• YOUR OBJECTIVE:
Take every line from the listing below that contains "agent".

• THE INPUT:
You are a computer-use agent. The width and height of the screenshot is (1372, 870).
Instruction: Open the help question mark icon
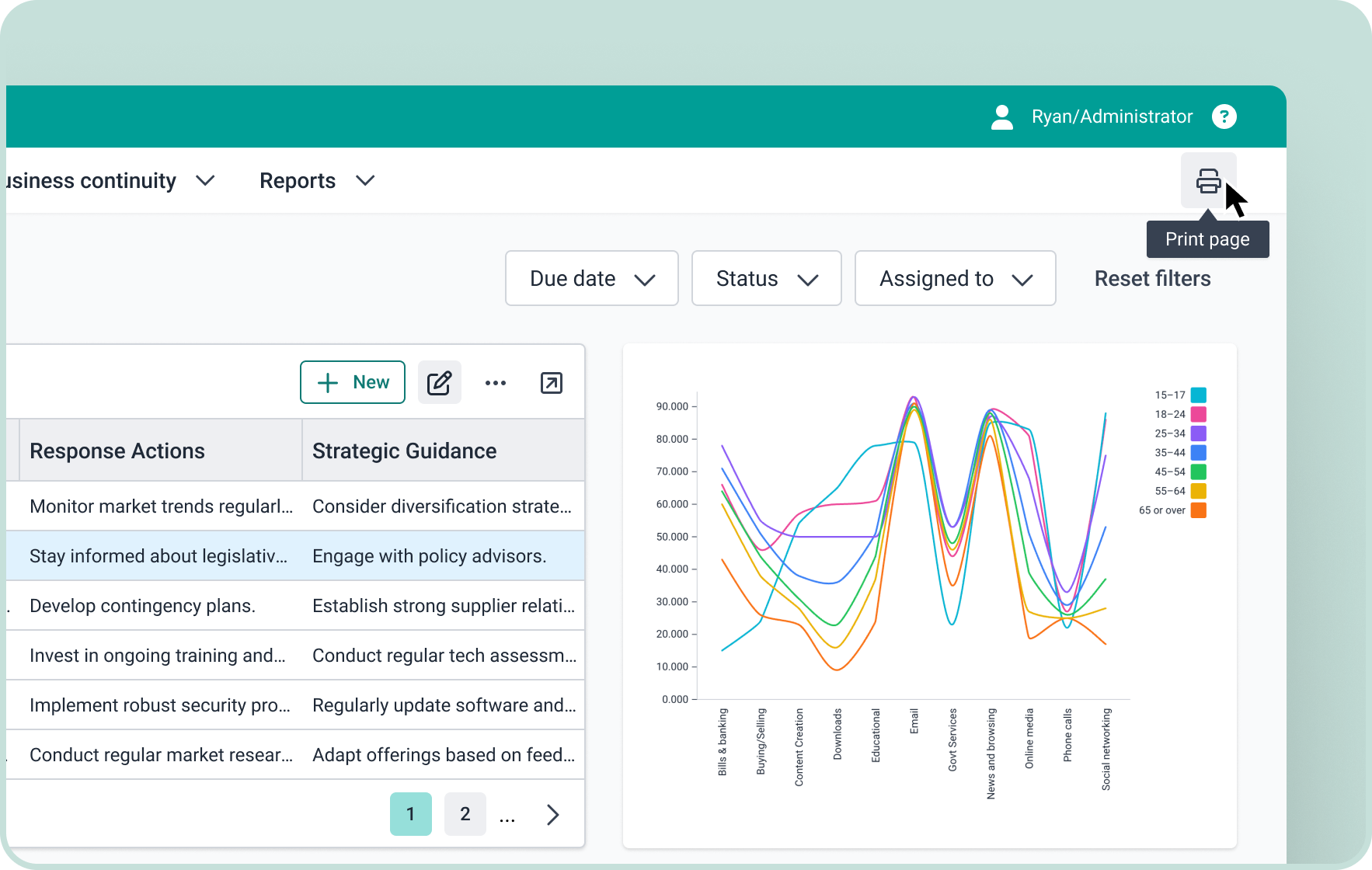click(x=1224, y=117)
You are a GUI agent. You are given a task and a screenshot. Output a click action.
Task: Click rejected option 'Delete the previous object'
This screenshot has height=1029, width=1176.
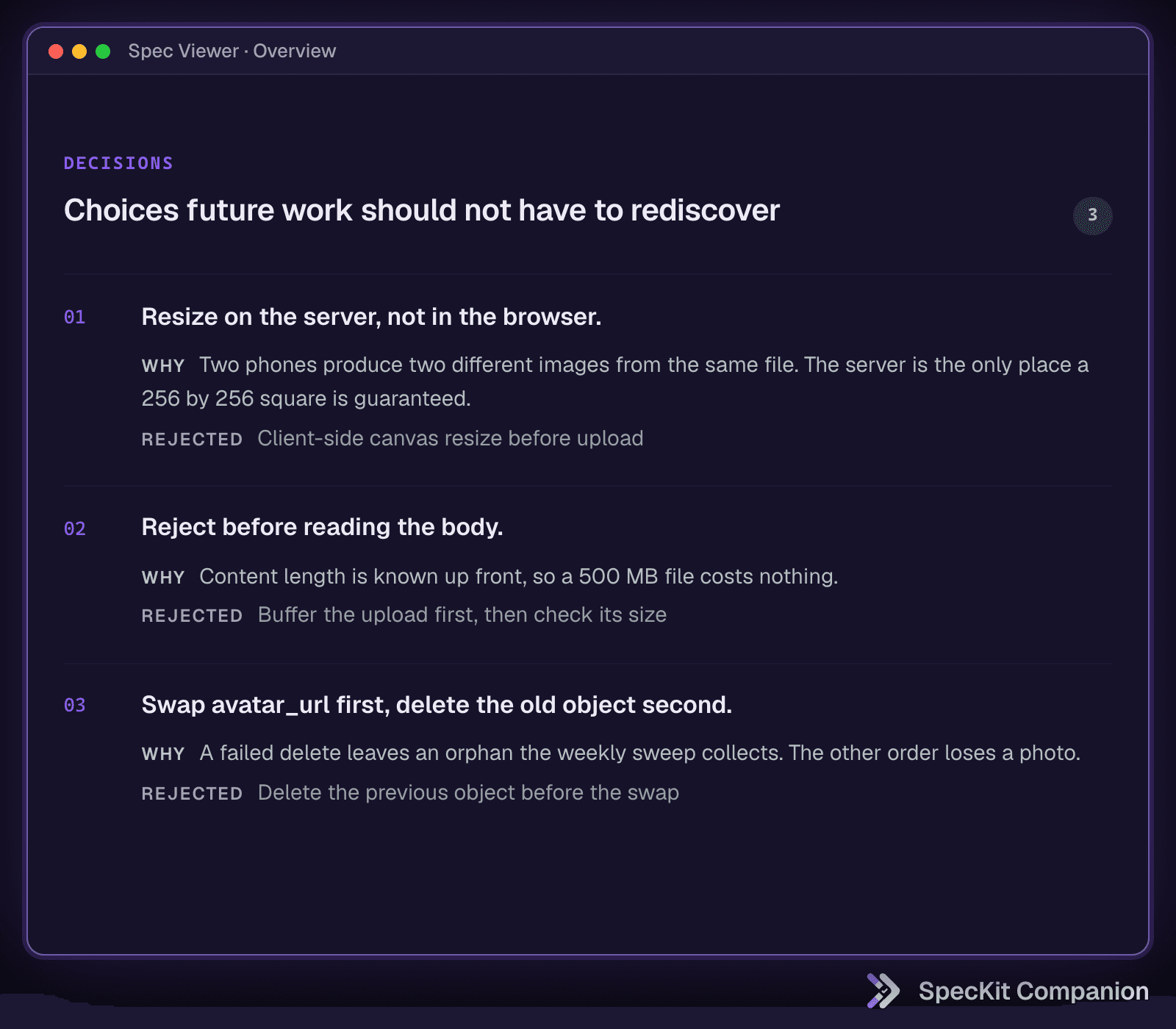(468, 793)
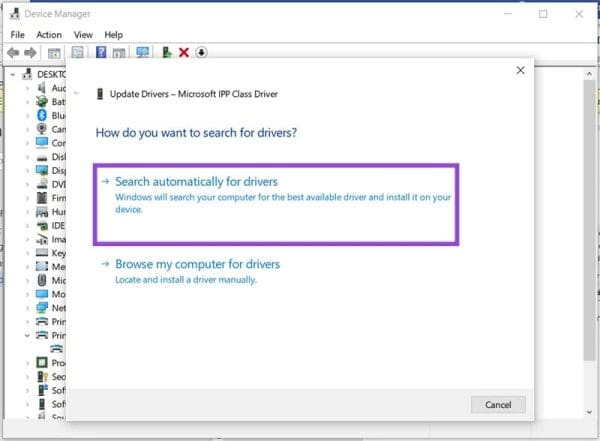
Task: Open the blue Help icon in toolbar
Action: point(101,52)
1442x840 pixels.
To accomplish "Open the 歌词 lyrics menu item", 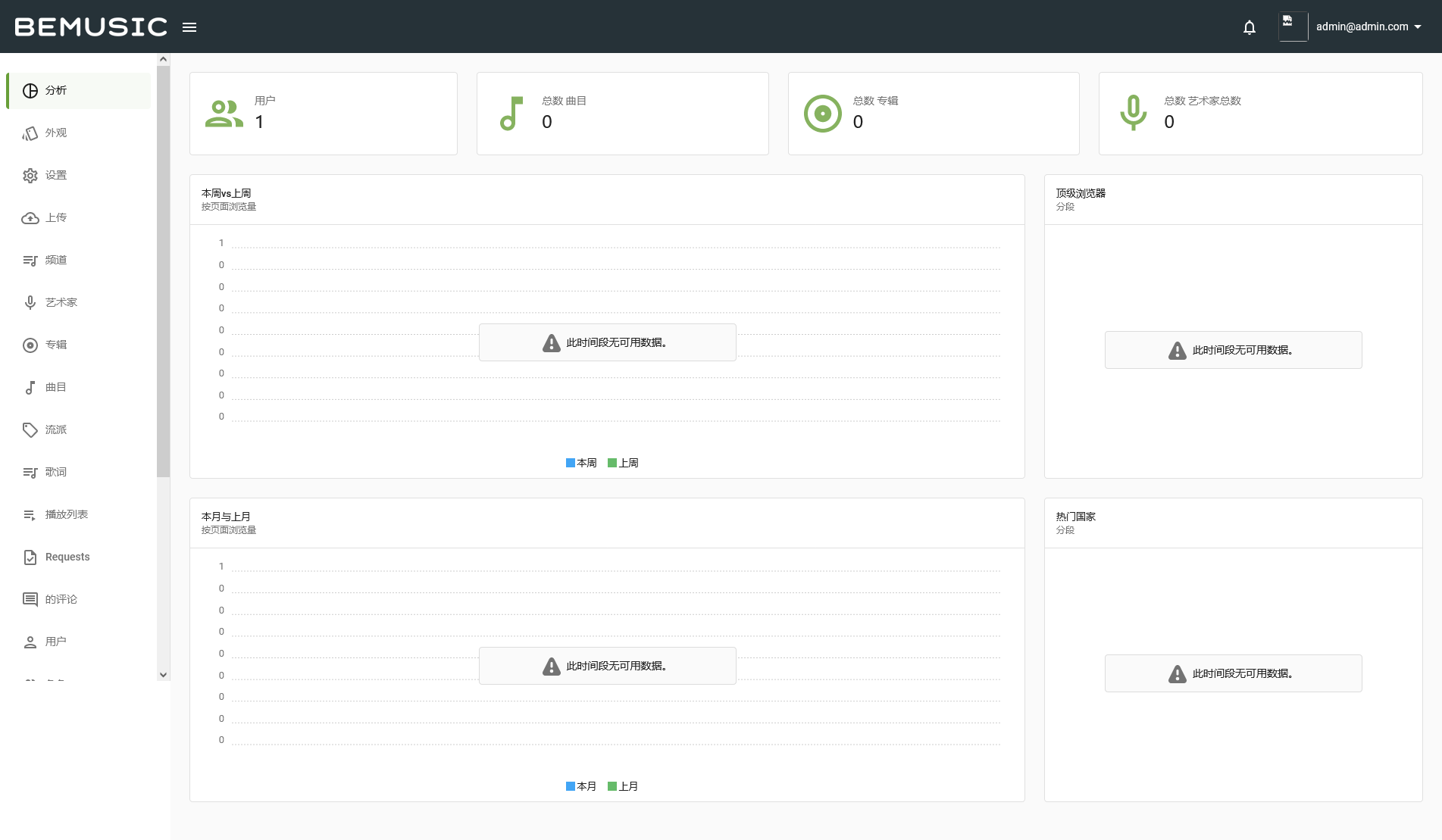I will (x=56, y=473).
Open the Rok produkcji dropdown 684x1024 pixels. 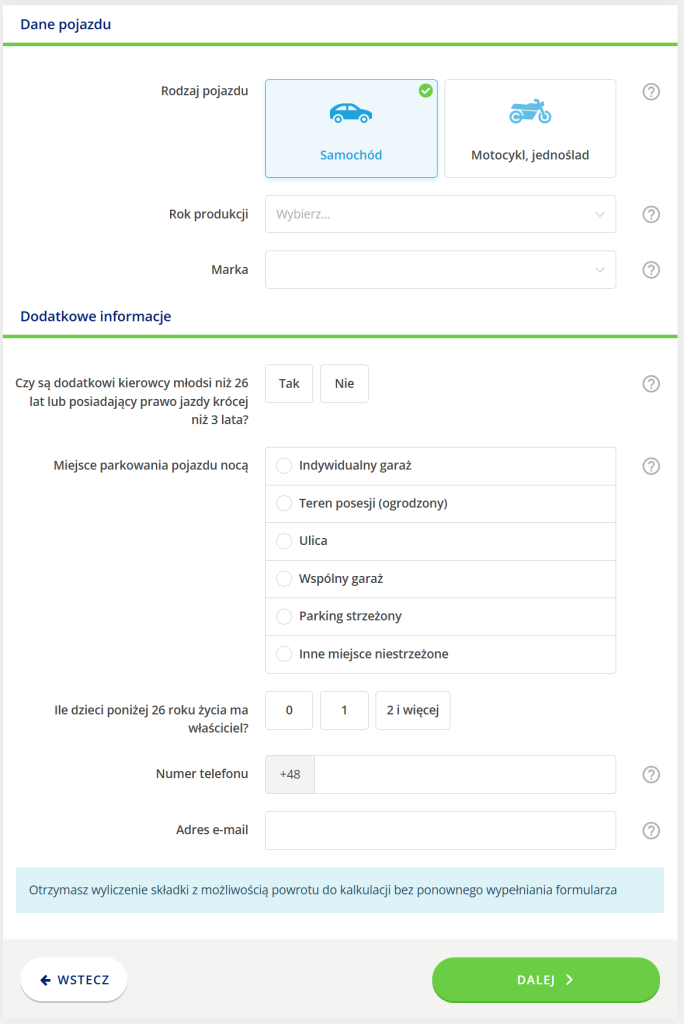click(x=440, y=214)
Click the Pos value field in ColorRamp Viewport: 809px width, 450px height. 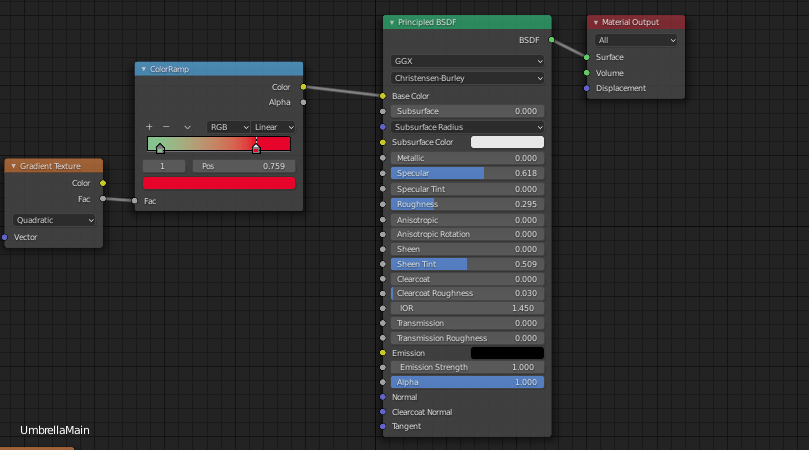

• ANSWER SECTION:
You are a computer-use agent. The width and height of the screenshot is (1372, 870).
You are a GUI agent. You are given a task and a screenshot. Output a click action.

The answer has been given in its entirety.